"Decision theory" is a framework for picking an action based on evidence and some "loss function" (intuitively, negative utility). Almost all of statistics may be framed as a decision theoretic problem, and I'd like to review that in this post.
(Note that the diagrams in this post were really inspired by I-Hsiang Wang's lectures on Information Theory.)
I am going to, literally, give a "big picture" of statistics as decision theory. Then I'll try to drill down on various "frequentist" statistical tasks, to show the algorithmic structure to each one. Although I'm certain Bayesian data analysis can be made to fit this mould, I don't have as compelling a "natural" fit as frequentist statistics.

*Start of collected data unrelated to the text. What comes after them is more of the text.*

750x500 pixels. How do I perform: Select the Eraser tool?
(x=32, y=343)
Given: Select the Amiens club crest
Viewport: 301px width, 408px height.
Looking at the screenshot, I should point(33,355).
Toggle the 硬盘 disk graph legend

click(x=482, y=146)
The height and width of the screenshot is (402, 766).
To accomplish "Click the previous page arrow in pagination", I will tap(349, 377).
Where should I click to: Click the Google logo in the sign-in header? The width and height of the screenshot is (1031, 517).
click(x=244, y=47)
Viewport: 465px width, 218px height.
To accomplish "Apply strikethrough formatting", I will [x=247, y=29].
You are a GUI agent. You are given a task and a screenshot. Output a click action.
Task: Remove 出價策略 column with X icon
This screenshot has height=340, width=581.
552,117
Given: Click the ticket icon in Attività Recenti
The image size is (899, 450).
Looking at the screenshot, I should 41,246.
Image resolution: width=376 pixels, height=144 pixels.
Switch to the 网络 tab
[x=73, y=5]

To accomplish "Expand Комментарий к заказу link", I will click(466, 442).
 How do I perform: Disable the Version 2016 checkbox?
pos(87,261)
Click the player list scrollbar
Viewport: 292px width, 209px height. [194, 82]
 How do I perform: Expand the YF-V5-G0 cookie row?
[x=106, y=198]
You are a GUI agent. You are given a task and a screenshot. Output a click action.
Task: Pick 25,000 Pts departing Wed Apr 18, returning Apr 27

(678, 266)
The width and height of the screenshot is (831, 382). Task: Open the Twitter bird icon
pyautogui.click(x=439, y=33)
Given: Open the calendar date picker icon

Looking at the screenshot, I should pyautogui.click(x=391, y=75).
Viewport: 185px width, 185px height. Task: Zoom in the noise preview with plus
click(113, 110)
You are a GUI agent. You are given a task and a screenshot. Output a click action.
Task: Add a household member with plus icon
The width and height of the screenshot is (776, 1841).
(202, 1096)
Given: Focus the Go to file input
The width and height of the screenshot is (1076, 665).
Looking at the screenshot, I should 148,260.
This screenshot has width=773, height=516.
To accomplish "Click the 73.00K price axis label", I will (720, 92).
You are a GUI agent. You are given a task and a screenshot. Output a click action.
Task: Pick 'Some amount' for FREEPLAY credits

And just to be clear, we "the statistician" are "the decider" in this decision making problem. We are applying decision theory to the process of "doing statistics".
Review of Decision Theory
Statistical Experiment
We have some source of data, whether it's observation, experiment, whatever. As Richard McElreath's Statistical Rethinking calls it, we work in the "small world" of our model, where we describe the data as a random variable \(X\) which follows a hypothesized probability distribution \(P_{\theta}\) where \(\theta\) is a vector of parameters describing the "state of the world" (it really just parametrizes our model). The set of all possible parameters is denoted \(\Theta\) with a capital theta. This \(\Theta\) is the boundary to our "small world". This data collection process is highlighted in the following figure:
Serious statisticians need to actually think about sampling methods and experimental methods. We are silly statisticians not serious statisticians, and use data already assembled for us. Although we will not perform any polling or statistical experiments ourselves, it is useful to know the nuances and subtleties surrounding the methodology used to produce data. Hence we may dedicate a bit of space to discuss the aspects of data gathering and experimental methodologies our sources have employed.
Decision Making
Given some data we have just collected, we now arrive at the romantic part of data collection: decision making. Well, that's what decision theorists call it. Statisticians call it...well, it depends on the task. It is highlighted in the following diagram:
There are really multiple tasks at hand here, so lets consider the key moments in decision making.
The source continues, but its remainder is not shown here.